Aan de hand van de te verwachten behoefte wordt het aantal bepaald. Daar zijn volgens de Kiesraad geen normen voor, maar gemeenten gaan in de praktijk uit van ongeveer 1200 kiezers per bureau (dat is een gemiddelde van ca. 90 stemmers per uur). Het is echter moeilijker geworden voor gemeenten om de grootte van de opkomst te verwachten omdat sinds 1 januari 2010 kiezers mogen stemmen in een stembureau naar keuze in de gemeente waar ze staan ingeschreven. Zo zijn bijvoorbeeld de stembureaus op stations erg in trek.

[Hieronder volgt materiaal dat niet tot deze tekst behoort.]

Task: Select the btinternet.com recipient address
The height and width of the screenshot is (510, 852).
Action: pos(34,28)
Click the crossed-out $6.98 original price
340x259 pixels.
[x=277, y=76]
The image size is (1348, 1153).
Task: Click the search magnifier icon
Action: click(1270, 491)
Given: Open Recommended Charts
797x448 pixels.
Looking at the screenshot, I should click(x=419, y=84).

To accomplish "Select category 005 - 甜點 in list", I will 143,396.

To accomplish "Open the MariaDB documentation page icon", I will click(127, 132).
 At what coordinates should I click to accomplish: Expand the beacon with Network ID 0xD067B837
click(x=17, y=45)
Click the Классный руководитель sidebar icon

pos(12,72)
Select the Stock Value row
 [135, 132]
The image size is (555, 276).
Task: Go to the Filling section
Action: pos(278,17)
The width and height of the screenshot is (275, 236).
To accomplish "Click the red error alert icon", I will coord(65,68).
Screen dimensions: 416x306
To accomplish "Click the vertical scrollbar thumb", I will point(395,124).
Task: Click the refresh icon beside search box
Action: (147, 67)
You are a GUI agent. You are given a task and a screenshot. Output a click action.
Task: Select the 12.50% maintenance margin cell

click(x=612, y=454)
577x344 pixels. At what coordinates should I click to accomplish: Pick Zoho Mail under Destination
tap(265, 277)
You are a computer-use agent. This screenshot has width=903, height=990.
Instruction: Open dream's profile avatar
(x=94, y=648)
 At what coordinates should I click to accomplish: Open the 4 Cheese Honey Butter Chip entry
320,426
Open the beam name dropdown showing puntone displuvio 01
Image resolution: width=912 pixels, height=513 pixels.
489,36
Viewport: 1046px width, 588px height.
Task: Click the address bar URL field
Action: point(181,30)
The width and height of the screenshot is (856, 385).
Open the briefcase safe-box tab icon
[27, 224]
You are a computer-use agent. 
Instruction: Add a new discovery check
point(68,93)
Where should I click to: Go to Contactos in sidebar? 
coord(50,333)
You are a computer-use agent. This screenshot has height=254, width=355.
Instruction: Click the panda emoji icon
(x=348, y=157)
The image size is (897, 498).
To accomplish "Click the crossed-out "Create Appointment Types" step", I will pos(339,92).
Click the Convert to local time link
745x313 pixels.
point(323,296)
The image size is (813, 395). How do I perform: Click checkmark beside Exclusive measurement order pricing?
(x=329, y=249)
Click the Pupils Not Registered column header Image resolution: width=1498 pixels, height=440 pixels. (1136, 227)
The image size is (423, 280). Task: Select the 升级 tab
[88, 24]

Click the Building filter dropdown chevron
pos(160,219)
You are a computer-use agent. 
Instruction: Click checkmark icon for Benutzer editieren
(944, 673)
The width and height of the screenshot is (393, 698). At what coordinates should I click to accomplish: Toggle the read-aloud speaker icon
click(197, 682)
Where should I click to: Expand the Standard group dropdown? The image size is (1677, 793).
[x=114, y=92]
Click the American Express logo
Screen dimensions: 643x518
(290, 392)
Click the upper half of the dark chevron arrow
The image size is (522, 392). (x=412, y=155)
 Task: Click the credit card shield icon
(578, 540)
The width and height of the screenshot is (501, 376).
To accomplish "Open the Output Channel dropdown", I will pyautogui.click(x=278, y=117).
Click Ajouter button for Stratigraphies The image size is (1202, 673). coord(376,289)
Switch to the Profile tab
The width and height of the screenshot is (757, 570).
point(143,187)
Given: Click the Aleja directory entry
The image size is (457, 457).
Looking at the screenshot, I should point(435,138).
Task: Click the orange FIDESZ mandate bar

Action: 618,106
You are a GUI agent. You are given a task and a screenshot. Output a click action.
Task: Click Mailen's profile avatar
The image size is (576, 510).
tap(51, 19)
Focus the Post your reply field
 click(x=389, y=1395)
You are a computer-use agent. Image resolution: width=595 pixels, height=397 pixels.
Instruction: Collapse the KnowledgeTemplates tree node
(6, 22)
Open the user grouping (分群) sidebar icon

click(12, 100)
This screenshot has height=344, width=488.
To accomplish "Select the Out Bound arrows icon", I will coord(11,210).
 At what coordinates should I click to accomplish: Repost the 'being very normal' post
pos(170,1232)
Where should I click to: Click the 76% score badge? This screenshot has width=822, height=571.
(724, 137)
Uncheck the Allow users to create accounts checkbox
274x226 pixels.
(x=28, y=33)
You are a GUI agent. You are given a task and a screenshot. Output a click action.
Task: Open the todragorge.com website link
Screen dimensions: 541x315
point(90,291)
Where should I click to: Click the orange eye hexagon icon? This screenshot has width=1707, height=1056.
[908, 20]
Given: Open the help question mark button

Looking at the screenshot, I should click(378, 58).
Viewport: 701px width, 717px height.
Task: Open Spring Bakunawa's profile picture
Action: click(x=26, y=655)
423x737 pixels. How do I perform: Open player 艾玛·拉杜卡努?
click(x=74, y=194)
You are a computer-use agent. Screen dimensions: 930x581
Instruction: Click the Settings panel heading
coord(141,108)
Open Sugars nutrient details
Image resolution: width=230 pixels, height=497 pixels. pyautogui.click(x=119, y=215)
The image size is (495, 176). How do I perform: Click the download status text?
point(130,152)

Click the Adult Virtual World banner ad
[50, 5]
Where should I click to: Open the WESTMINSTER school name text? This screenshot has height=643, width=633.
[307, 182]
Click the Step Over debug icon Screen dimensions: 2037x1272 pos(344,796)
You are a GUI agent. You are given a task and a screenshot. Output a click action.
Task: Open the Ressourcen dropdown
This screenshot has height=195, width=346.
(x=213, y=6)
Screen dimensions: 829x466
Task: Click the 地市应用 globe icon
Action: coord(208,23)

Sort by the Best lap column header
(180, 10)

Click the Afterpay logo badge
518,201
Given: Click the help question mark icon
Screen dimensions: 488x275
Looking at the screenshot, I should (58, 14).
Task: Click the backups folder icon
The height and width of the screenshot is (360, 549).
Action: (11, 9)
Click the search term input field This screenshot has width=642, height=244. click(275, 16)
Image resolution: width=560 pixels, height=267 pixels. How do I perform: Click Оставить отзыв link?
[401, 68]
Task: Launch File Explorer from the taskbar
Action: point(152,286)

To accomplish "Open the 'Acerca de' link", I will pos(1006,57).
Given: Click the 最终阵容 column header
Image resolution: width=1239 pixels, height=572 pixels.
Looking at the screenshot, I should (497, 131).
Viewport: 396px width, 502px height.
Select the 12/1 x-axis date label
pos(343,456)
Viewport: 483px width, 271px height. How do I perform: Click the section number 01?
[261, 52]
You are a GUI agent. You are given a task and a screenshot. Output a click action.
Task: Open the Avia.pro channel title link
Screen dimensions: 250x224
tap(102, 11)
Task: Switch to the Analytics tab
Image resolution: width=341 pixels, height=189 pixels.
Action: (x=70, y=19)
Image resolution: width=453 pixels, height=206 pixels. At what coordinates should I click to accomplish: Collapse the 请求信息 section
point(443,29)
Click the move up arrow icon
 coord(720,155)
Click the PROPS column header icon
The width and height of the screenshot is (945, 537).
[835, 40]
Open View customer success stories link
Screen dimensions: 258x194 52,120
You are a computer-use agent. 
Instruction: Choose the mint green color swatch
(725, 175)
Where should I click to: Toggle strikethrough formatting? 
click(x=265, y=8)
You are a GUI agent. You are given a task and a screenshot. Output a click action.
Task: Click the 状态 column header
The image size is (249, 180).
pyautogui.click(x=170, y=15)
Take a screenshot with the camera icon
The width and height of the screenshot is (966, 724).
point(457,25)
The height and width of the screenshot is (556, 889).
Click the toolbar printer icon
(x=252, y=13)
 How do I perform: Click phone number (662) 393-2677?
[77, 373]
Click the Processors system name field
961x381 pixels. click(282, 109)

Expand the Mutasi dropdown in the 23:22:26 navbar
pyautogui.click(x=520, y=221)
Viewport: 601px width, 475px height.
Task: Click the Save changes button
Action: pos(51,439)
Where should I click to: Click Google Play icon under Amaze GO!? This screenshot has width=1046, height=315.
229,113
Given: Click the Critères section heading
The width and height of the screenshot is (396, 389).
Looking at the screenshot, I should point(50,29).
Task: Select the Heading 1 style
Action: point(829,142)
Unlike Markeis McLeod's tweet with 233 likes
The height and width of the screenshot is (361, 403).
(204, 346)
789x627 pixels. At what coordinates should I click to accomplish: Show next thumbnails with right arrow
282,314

Minister Plasterk vindt het niet bezwaarlijk dat er minder stemlokalen worden ingericht bij het referendum dan bij andere verkiezingen. Hij geeft het voorbeeld dat gemeenten ook bij Europese parlementsverkiezingen op het aantal bureaus besparen. En dat heeft tot nu toe nooit geleid tot grote problemen. Elke gemeente moet een afweging maken tussen enerzijds de kosten en anderzijds de toegankelijkheid tot het referendum.

Overleg met de VNG

VNG en minister Plasterk praten inmiddels met elkaar, maar het heeft nog niet geleid tot overeenstemming. Het is goed mogelijk dat er afgesproken wordt dat een extra Rijksbijdrage volgt als uit de evaluatie van het komende referendum blijkt dat de werkelijk gemaakte kosten van gemeenten fors afwijken van de €20 miljoen van het kabinet. Zo'n afspraak werd ook in 2005 gemaakt.